Roscommon Animal Shelter
Prudenville, MI
989-366-0260 
[email protected]


----------



## mylissyk (Feb 25, 2007)

How very sad that a special Olympics competitor didn't have anyone that would help him take care of his dog, but even more sad that poor Kasey actually seems to be getting better care in the shelter than with his owner.

I'll email the MI rescues.


----------



## Spartan Mom (Jun 18, 2009)

I posted Kasey in the Senior Saturday post on the PetFinder forums. This is one of the saddest reasons for surrendering a pet that I have seen in a long time. Pruddenville is a small town (pop. 1700) in a rural county in Michigan. It is not a wealthy area by any means, but seems like a "family values" type of place. I can't believe no one could care for Kasey when his owner competed in the Special Olympics.


----------



## scottbldr (Aug 29, 2009)

I've forwarded the information to a friend that is looking for a rescue golden.

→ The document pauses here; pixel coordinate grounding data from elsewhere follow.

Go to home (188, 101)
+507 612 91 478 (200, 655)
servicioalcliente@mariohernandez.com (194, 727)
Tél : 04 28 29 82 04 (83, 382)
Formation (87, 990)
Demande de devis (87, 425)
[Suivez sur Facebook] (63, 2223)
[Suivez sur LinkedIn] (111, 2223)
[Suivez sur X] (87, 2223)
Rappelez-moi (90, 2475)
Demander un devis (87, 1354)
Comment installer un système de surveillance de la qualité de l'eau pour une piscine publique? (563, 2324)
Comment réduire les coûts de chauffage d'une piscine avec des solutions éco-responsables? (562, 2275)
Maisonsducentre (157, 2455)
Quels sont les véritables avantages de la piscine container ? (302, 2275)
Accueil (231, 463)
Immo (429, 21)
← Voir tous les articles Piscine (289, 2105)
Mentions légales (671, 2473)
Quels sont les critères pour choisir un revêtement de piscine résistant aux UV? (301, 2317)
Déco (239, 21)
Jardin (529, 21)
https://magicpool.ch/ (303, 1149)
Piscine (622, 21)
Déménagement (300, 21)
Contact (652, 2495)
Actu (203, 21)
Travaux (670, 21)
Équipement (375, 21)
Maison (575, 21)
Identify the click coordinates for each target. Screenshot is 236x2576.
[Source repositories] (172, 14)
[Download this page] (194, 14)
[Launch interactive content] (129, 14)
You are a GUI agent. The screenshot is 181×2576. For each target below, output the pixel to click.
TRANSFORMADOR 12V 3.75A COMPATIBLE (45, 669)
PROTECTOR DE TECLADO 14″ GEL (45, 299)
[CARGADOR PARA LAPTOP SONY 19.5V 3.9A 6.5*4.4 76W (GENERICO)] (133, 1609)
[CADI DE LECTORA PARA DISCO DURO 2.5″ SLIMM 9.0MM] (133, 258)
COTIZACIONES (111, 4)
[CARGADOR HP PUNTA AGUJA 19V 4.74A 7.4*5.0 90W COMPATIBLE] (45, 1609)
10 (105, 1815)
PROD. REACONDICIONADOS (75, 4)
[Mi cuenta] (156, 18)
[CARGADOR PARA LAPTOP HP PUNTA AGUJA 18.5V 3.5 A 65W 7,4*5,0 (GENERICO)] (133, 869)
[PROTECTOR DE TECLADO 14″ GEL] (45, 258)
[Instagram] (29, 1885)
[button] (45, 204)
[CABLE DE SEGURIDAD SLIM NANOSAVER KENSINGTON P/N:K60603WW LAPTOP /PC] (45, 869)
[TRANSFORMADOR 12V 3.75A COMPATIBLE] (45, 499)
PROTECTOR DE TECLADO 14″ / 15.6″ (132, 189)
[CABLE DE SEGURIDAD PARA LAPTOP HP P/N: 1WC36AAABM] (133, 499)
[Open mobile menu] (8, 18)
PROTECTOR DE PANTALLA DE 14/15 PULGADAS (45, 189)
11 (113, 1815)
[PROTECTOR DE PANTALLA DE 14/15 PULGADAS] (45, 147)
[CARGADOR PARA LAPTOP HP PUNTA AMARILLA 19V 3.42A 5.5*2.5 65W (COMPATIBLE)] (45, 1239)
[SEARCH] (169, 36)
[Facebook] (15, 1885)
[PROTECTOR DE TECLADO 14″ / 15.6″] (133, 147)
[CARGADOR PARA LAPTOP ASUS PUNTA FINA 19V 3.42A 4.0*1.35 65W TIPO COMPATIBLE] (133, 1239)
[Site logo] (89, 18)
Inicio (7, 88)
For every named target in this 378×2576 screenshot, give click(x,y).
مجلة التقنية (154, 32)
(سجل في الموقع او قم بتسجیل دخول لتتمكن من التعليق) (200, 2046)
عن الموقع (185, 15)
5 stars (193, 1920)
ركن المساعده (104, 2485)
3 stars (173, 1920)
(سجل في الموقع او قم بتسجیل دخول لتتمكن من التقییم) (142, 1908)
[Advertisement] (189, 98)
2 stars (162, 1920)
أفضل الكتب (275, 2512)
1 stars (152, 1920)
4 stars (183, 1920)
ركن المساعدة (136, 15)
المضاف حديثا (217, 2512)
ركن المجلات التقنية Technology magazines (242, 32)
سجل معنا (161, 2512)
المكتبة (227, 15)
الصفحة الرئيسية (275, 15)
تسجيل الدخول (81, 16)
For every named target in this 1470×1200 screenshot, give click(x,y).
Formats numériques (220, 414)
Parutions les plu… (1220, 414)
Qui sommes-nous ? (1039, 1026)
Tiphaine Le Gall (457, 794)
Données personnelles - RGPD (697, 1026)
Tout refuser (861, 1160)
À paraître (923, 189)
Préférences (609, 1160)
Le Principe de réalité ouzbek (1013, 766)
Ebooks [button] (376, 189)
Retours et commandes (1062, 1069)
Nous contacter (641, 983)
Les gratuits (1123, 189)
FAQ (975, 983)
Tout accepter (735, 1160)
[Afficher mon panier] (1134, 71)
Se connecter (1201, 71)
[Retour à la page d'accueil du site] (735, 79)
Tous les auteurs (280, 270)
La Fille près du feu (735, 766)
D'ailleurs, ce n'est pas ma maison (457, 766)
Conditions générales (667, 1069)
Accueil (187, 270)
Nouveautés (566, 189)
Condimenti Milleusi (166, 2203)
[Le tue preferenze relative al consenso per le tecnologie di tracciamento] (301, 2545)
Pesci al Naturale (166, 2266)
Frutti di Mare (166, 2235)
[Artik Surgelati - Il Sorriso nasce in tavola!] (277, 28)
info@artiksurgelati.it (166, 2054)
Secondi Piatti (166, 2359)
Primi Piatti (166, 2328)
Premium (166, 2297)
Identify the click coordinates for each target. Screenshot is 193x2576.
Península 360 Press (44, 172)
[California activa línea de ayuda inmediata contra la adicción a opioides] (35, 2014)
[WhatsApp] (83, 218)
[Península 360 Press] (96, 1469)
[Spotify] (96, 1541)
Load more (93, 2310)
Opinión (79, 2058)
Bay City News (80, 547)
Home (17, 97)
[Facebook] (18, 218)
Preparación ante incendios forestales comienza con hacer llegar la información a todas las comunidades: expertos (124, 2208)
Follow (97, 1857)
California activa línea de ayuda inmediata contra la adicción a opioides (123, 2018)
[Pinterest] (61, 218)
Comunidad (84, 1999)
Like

Kasey's story just breaks my heart.

Thanks so much for posting.

Robert


----------



## Karen519 (Aug 21, 2006)

*Update*

Thank you for forwarding to your friend and I really hope she adopts him that would be the best option.
GRROM in Michigan said they will be getting Kasey, maybe tomorrow, but if your friend wants to adopt him please, that would be even better.
Than she can let Karen [email protected] at GRROm know.


----------



## Karen519 (Aug 21, 2006)

*Scott*

Scott

Got your pm. It would be so WONDERFUL if your friend wanted to give Kasey a loving home
I live in IL and was just emlg. rescues for Kasey.
I just emld. GRROM TO see if they picked up Kasey yet and told them about your friend.

Your Friend can also contact them and express an interest in adopting him.
http://www.petfinder.com/shelterSearch/shelterSearch.cgi?shelterid=MI329
Not sure if Kasey is still at shelter or at GRROM
Do you want to call the shelter and ask.


----------



## Karen519 (Aug 21, 2006)

*Kasey*

Kasey

I heard from Karen at GRROM and they did not end up taking Kasey, but Karen
said *that Last Chance Rescue is supposed to get him today.*
I hope your friend will call Last Chance and apply to adopt him-wouldn't that be wonderful for Kasey!!!!

*This must be the Last Chance Rescue site:
http://www.lastchancerescue.org/*


----------



## Maxs Mom (Mar 22, 2008)

Karen519 said:


> Kasey
> 
> I heard from Karen at GRROM and they did not end up taking Kasey, but Karen
> said that Last Chance Rescue is supposed to get him today.
> ...


I know Karen at GRROM I met her when I was showing horses. She does WONDERFUL work for Goldens in MI. There is a GRROM adopted dog in our neighborhood. I met last summer taking Belle and Max for a walk. 

I hope Kasey gets adopted very soon. 

Ann


----------



## Karen519 (Aug 21, 2006)

*Maxs Mom*

Maxs Mom

I am glad you met Karen from GRROM. Karen and I have exchanged many emails, because I always email her about Michigan Golden Rets. in High Kill Shelters and she is always so nice and willing to help-think she is an angel!!


----------